La journaliste polonaise Agnieszka – la géniale Krystina Janda -est persuadée que son idée est la bonne :
réaliser un reportage sur Mateusz Birkut, ce jeune maçon devenu héros national
dans les années 50, dont elle a retrouvé une statue abandonnée. Son directeur
d'études tente de la dissuader, mais la jeune femme s'obstine et finit par
découvrir le dessous des cartes. Un cinéaste réputé, Burski, lui raconte
comment Birkut a conquis sa gloire, en posant 30 000 briques en une journée.

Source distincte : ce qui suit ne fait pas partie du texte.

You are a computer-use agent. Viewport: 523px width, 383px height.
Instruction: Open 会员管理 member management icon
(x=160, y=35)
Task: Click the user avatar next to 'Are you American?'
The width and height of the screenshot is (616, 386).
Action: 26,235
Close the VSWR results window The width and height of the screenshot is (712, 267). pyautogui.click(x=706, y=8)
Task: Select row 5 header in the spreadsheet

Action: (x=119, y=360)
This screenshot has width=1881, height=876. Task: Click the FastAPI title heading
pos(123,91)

D'autres témoins, elle apprend que son exploit lui a valu la haine d'autres
ouvriers...
Film-enquête, film sur l’histoire passée, sur le mythe construit de toute pièce par le régime communiste polonais, dont la meilleure compréhension permet de décrypter le présent, L’Homme de marbre, 1er et meilleur opus d un tryptique,
est la première incursion du grand Andzej Wajda dans le grand cinéma politique, en pleine décennie, les années 70, ou le cinéma politique, cf Costa Gavras,
Sidney Pollack, Yves Boisset, Francesco Rosi et tant d’autres, était un genre en soi.

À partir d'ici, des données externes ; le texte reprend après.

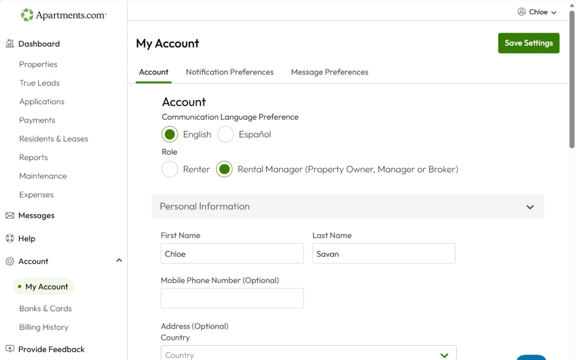Click the user profile avatar icon
Viewport: 576px width, 360px height.
point(521,12)
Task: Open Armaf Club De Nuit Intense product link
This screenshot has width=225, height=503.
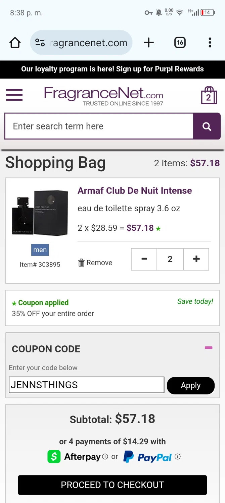Action: tap(135, 191)
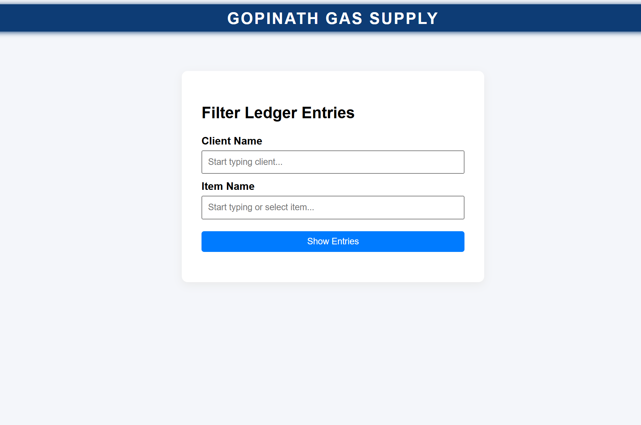Click the Filter Ledger Entries heading
Viewport: 641px width, 425px height.
click(x=278, y=113)
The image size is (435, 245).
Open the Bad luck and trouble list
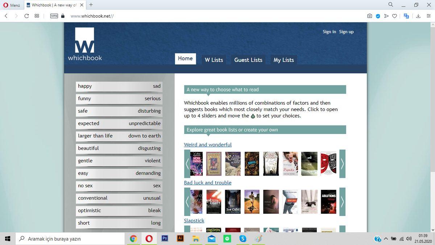click(x=207, y=183)
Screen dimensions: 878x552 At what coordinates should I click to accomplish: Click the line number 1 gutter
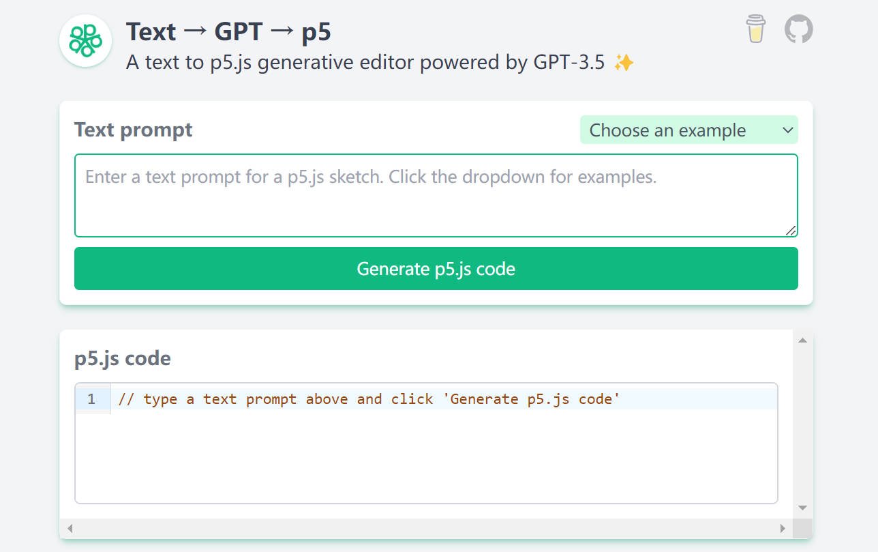tap(91, 398)
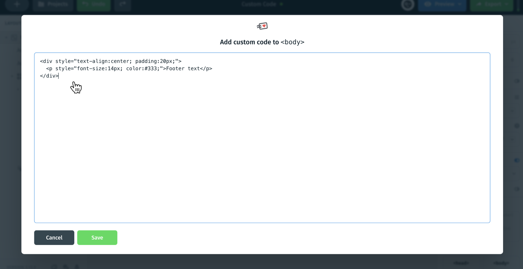523x269 pixels.
Task: Click the Cancel button
Action: (x=54, y=238)
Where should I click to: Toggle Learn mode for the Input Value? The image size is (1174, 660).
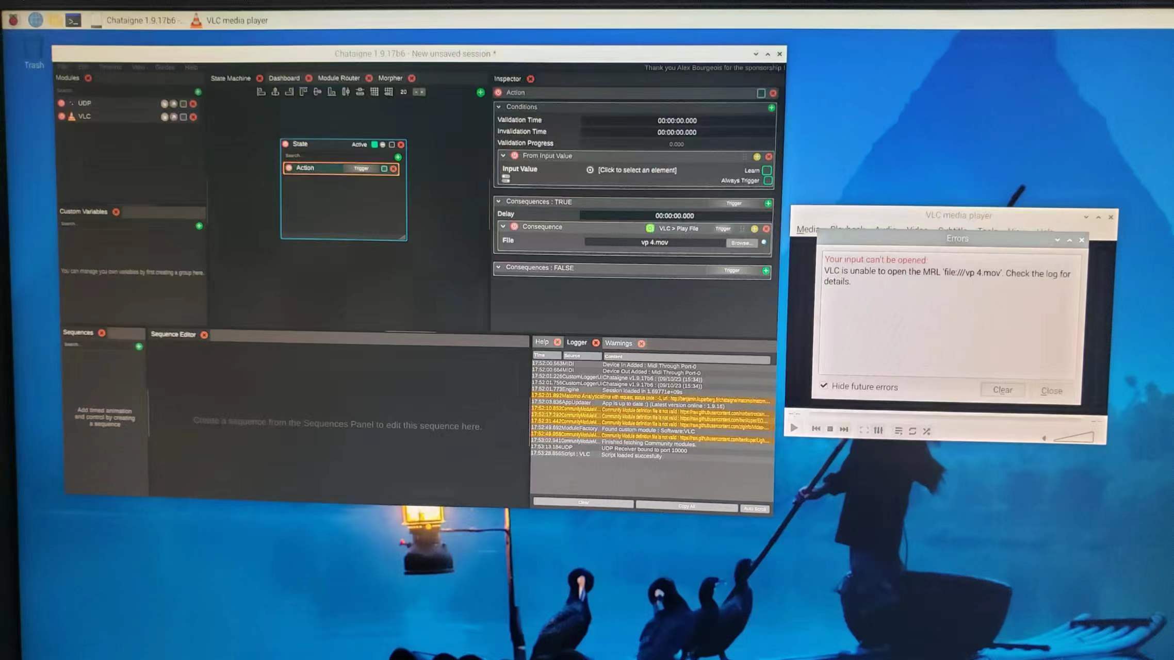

Il s’agit donc pour le cinéaste s’identifiant entièrement à son enquêtrice héroine de soulever le mythe fabriqué de toute pièce à partir d’un Mateusz ouvrier réel à partir duquel le régime construisit un FILM de
FICTION. Et au moyen d’une enquête partant du personnage d’aller à la rencontre de l’individu, de sa vie réelle, ainsi que des conditions de la manipulation passée.
Cette statue d’Homme de
marbre, le film éponyme se donne donc pour cible de la faire vaciller de son socle et
de la briser en mille morceaux, acte en soi transgressif et bel en bien héroique, tant pour la journaliste dans le film que pour Wajda dans la
vie. Car c’est bien un metteur en scène, en l’occurrence le metteur en scène polonais le plus respecté et dans son pays et au monde qui de l’intérieur et ce sous un régime guère connu autrement que comme un regime totalitaire qu’il opère la fabrication, la mise en scène au vu et
au su de tous et donc la révélation d’une arme de destruction pointée sur la tête de l’Etat polonais.
Car en s’attaquant au mythe et donc au
mensonge au travers d’un symbole du passé récent c’est bien au présent qu il s’attaque par
ricochets puisque ce dernier est l’enfant du précédent. Il y a nous dit Wajda dans la longue enquête rythmée par la démarche fonceuse d’Agnieszka au coeur même des images et des messages
vehiculés par ce pouvoir absolument la même chose que
ce qu’il y avait dans les images créées de toutes
pièces par les nazis. A savoir du mensonge, de la mystification, une
utilisation des êtres à des fins politiciennes. Et un total travestissement du réel que moi, cinéaste engagé, je m’en vais littéralement détruire.
Le cinéma, nous le savons, est une arme à double tranchant. Pro-pouvoir et donc outil de
propagande pur – regardez les films hollywoodiens de nos jours – ET outil de réinformation placé dans les mains de créateurs libres et vaillants, artistes se donnant pour mission de
contribuer à remettre le cerveau de leurs contemporains à l’endroit.
Avec cet homme
de marbre, Wajda parvint à porter un coup décisif dans les chevilles du pouvoir polonais. Il récidivera en 1981 soient quatre ans plus tard avec sa suite, L’Homme de fer, couronné Palme d Or au Festival de Cannes. Dans lequel il
fera étonnamment comme une fiction propagande pro-Solidarnosc et pro-Lech
Walesa. C’est-à-dire en termes de cinéma l’inverse que dans l’opus précédent.
Il ne faudra alors guère que quelques petites années pour que le Colonel Jaruzelski
se résigne sous la pression populaire à rendre les clefs. Ce sera la premiere brique du bloc communiste à tomber.
La force du grand cinéma se donne à voir là.
Travailler directement à l’éveil des consciences et offrir le terreau de la rébellion des peuples.
La VRAIE fiction qui fait tomber la fausse.